Oakland and San Francisco’s city attorneys won an appeal to have a multi-year climate change lawsuit against several oil companies heard in state court.

The decision came Monday in a ruling handed down by U.S. District Judge William Alsup of San Francisco.

The ruling frees the cities to sue major oil companies in California state court for selling fossil fuel products and allegedly deceiving customers about their impact on climate change. The companies sought to keep the case in federal court.

“We agree with and appreciate Judge Alsup’s order to remand our cases back to the state courts where they were filed five years ago and where they belong,” city attorneys David Chiu of San Francisco and Barbara Parker of Oakland said in a joint statement.

The suit, filed in 2017, seeks damages from five oil giants — BP, Chevron, Conoco, Exxon Mobil and Shell — that profit from products causing rises in temperatures and sea levels. Citing their increased costs for sea walls and other protective measures, the cities sued in state court under California’s law allowing damages for a “public nuisance,” private actions that harm the public health.

San Francisco’s offering documents in a 2017 bond sale — which reference climate change — were used by the oil companies to attempt to demonstrate the city couldn’t definitively describe the impact of climate change on seawall rise.

A San Francisco city attorney spokesman, told The Bond Buyer at the time the bond documents for San Francisco’s October 2017 sale do cite climate change and rising sea levels as a risk factor. The bond documents estimate that up to $62 billion in assets including roads, schools, hospitals would be at risk from a 100-year flood.

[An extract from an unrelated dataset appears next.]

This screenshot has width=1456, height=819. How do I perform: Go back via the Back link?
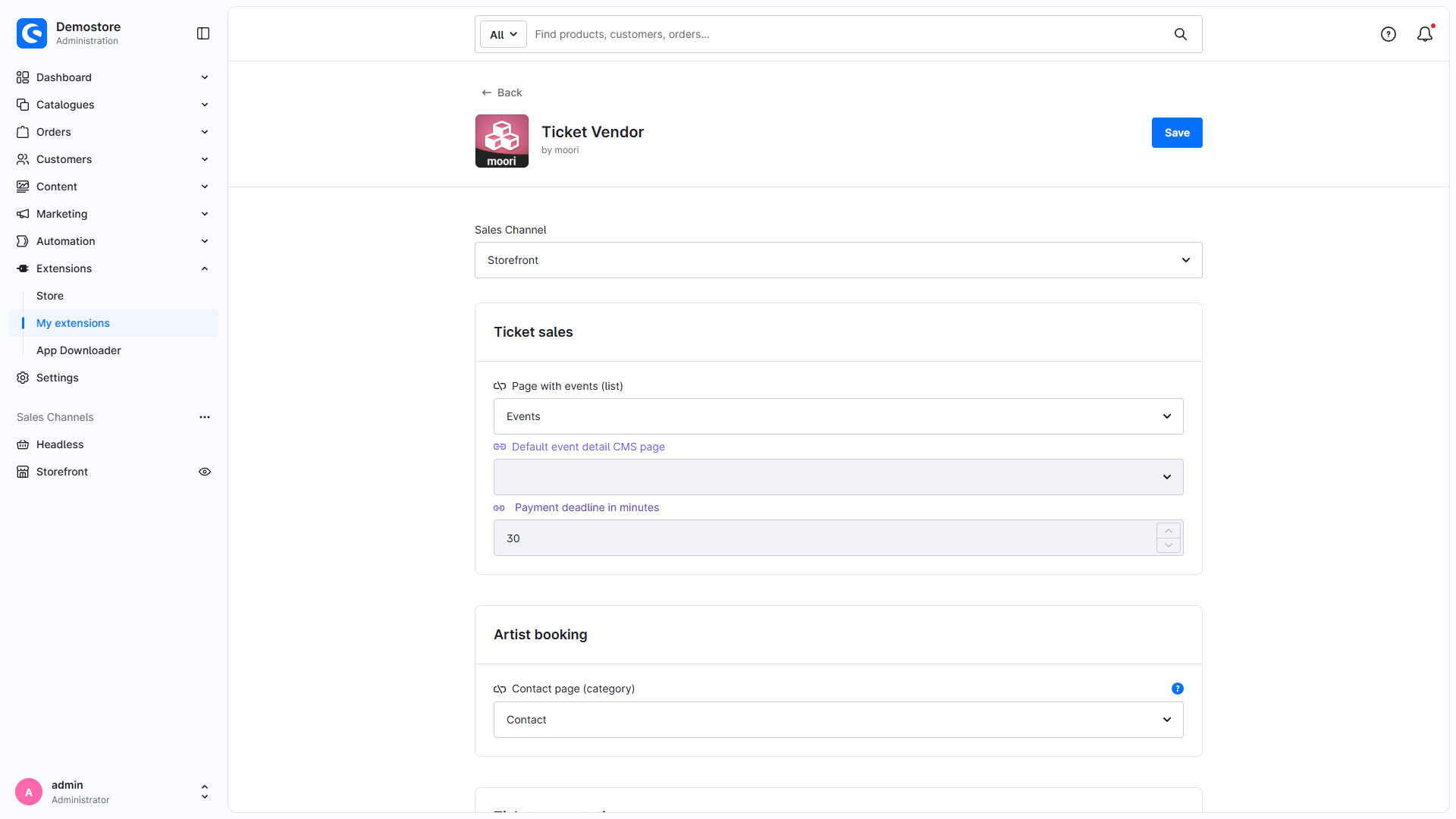point(502,93)
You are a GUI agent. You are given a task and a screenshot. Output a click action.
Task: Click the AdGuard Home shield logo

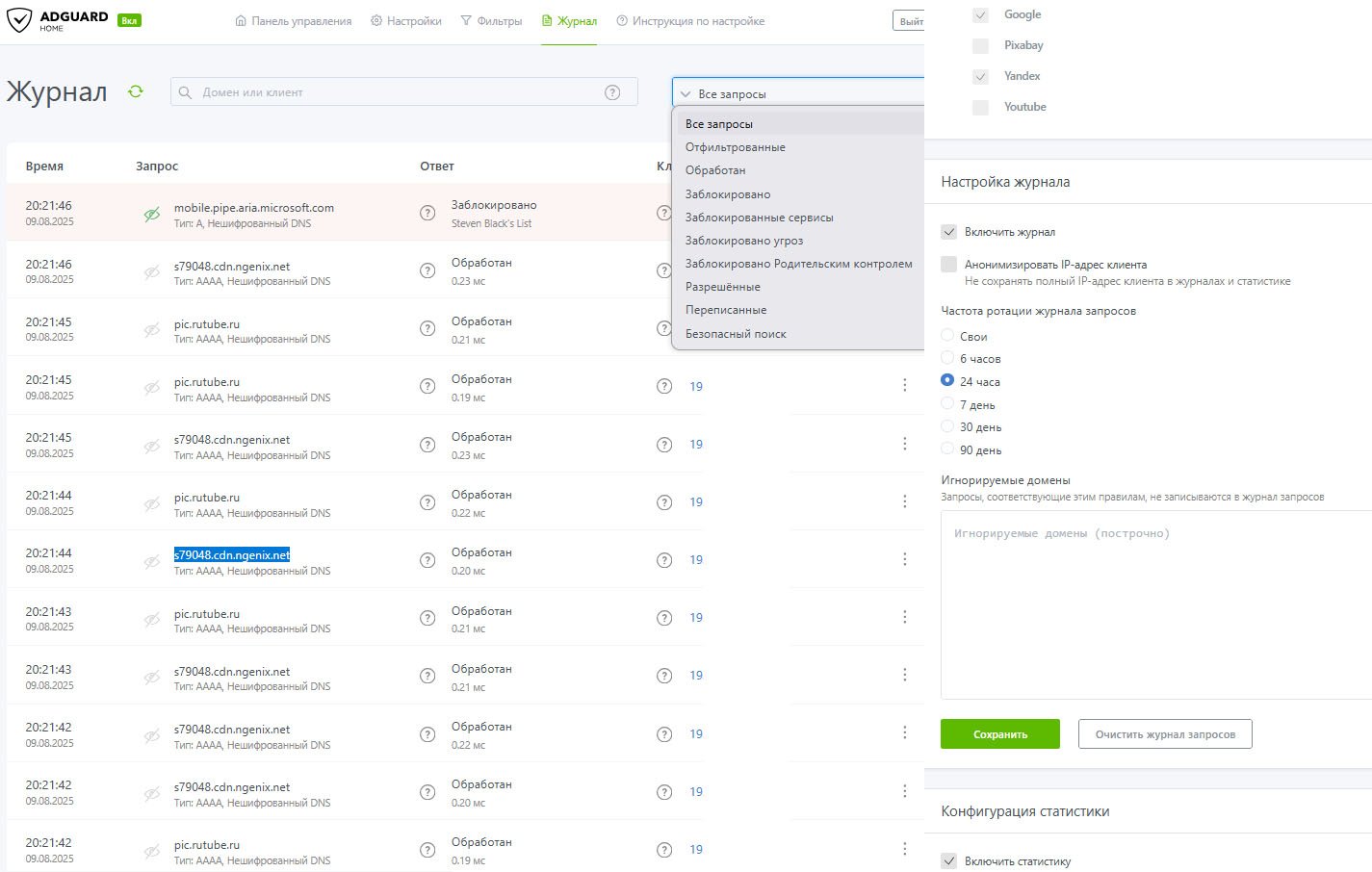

In regard to Monday’s ruling, the companies prefer federal court, where judges can consider state laws but are generally less receptive to those laws than state courts and are more likely to dismiss such suits.

Alsup initially ruled the case belonged in federal court, saying any attempt to limit air pollution affects other states and is subject to nationwide regulation. He dismissed the suit in 2018, finding that regulation of fuel production was a question for policymakers, not federal judges.

But the Ninth Circuit reinstated the case in 2020, saying Oakland and San Francisco were not accusing the companies of violating federal pollution law, only of harming local governments and their residents, and the state Supreme Court denied review of the companies’ appeal. 

Alsup’s decision follows an April ruling by the Ninth U.S. Circuit Court of Appeals allowing California courts to oversee a similar climate-change suit by other local governments, including San Mateo, Marin and Santa Cruz counties. In Alsup’s court, the oil companies offered additional arguments for federal jurisdiction, including their drilling operations on the Outer Continental Shelf and other federally owned or managed lands, but he ruled against them.

Theodore J. Boutrous, Jr., a partner with Gibson, Dunn and Crutcher and counsel for Chevron Corp., noted in a statement that Alsup made a reference to his hands being somewhat tied by the Ninth Circuit court ruling.

“If we were writing on a clean slate, these allegations in the complaints would seem to sustain removal jurisdiction, given their sustained emphasis and attacks on production and sale of fossil fuels and given the central role of the outer Continental Shelf in America’s oil production,” Alsup wrote.

“Climate change is an issue of global magnitude and importance that requires a coordinated federal policy response, not a disjointed patchwork of state lawsuits,” Boutrous said. “Judge Alsup made clear that, were he writing on a ‘clean slate,’ the allegations in the complaint would support removal to federal court, but he felt constrained by rulings by the Ninth Circuit.

Boutrous added, Chevron will be challenging the Ninth Circuit Ruling in state Supreme Court.

“We are pleased that the district court has stayed remand pending exhaustion of all appeals,” Boutrous said.